Assegno unico, Commissione Ue invia parere motivato a Italia

Roma, 16 nov. (askanews) – La Commissione europea annuncia di aver deciso di proseguire la procedura di infrazione nei confronti dell’Italia sull’assegno unico inviando un parere motivato all’Italia per il mancato rispetto delle norme dell’UE sul coordinamento della sicurezza sociale e sulla libera circolazione dei lavoratori. Nel marzo 2022, l’Italia ha introdotto un nuovo assegno familiare per figli a carico: hanno diritto a ricevere questo beneficio solo le persone che risiedono da almeno due anni in Italia, e solo se vivono in stessa famiglia dei loro figli.

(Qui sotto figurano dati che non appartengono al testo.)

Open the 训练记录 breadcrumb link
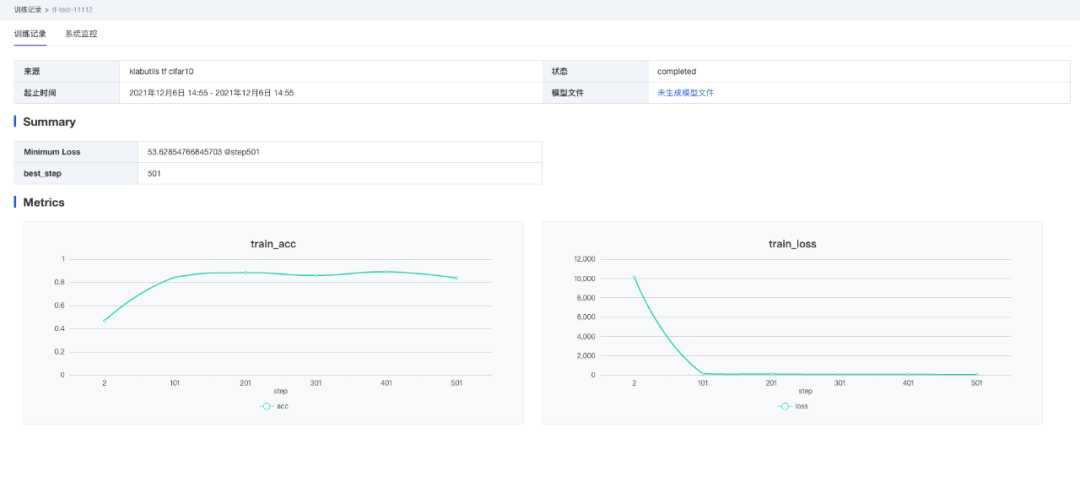The image size is (1080, 482). (28, 9)
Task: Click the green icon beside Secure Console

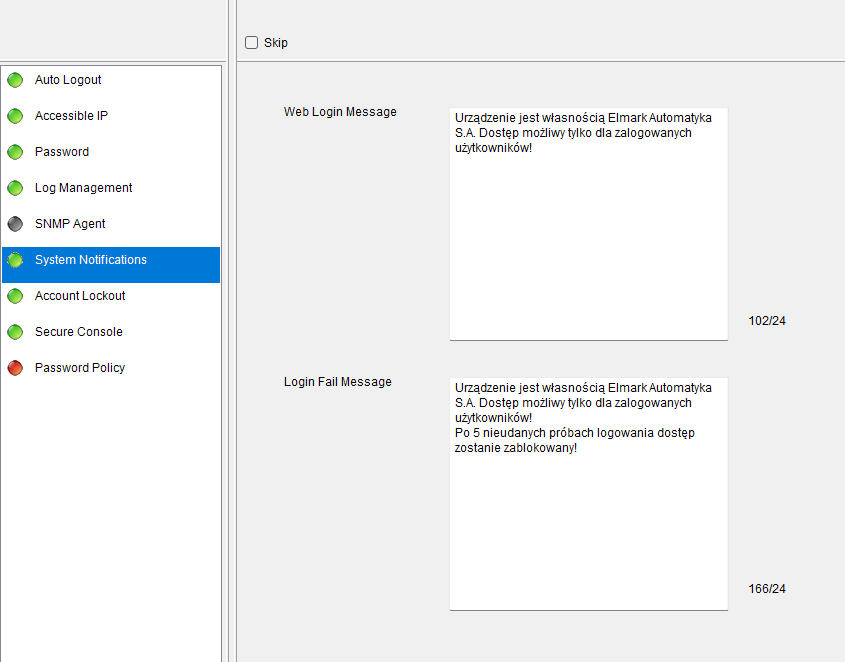Action: [x=15, y=332]
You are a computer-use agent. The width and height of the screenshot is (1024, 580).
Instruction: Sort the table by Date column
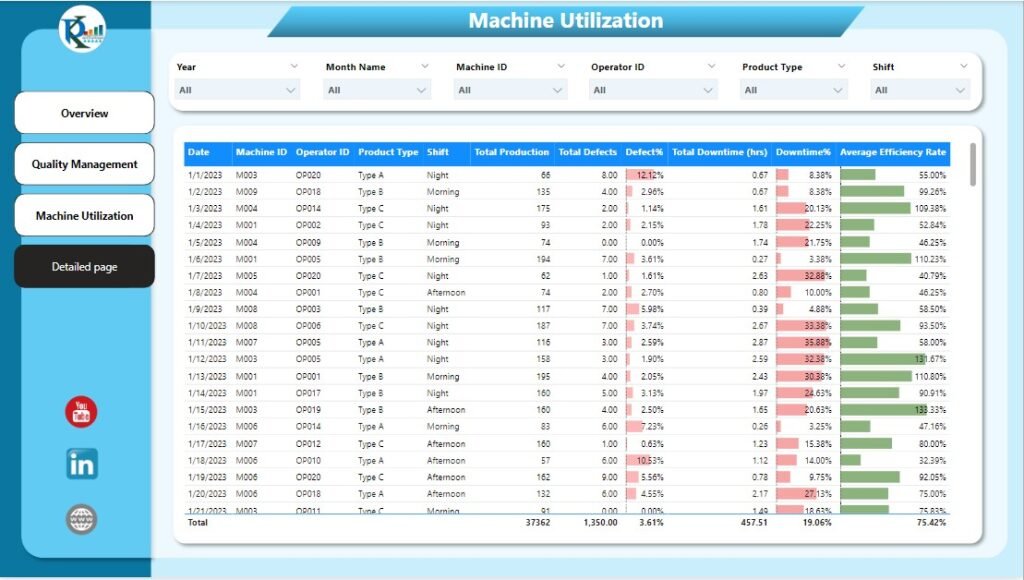click(x=201, y=152)
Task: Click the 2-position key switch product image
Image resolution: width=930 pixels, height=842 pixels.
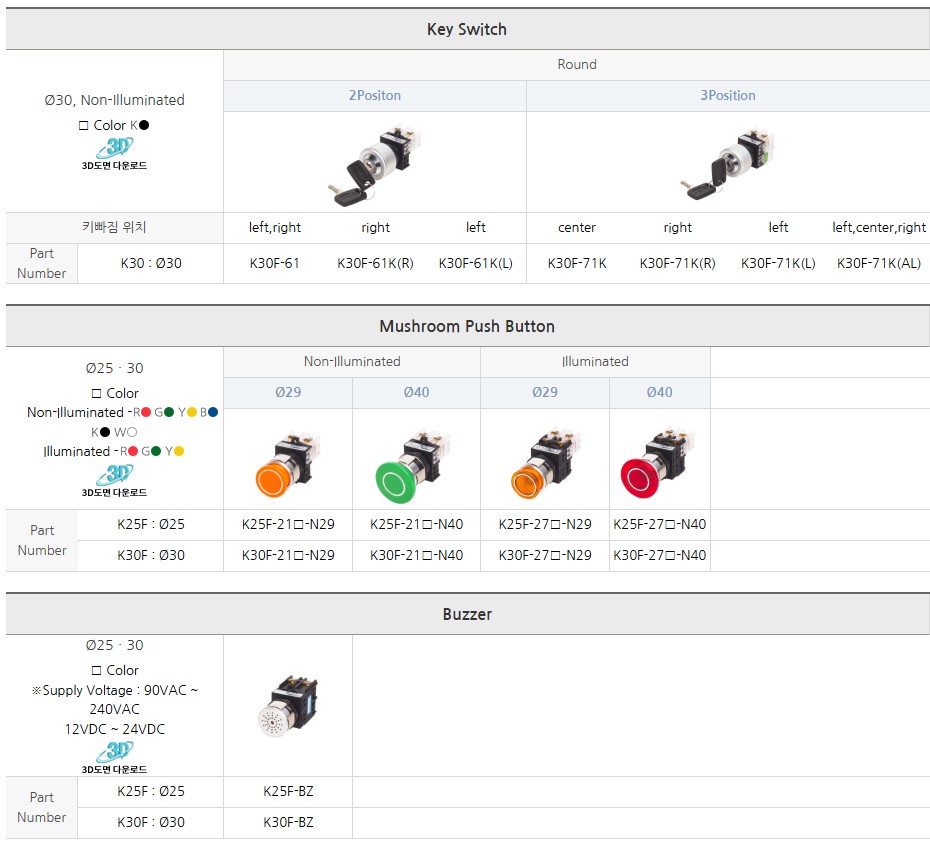Action: (x=373, y=163)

Secondo la Commissione, questa norma viola il diritto dell’UE poiché non tratta i cittadini dell’UE in modo equo, il che si configura come una discriminazione. Inoltre, il regolamento sul coordinamento della sicurezza sociale vieta qualsiasi requisito di residenza per ricevere prestazioni di sicurezza sociale come gli assegni familiari. Il parere motivato fa seguito a una lettera di messa in mora inviata all’Italia nel febbraio 2023 a cui l’Italia ha risposto nel giugno 2023. La Commissione ha ritenuto non soddisfacente la risposta e ora deciso di inviare un parere motivato.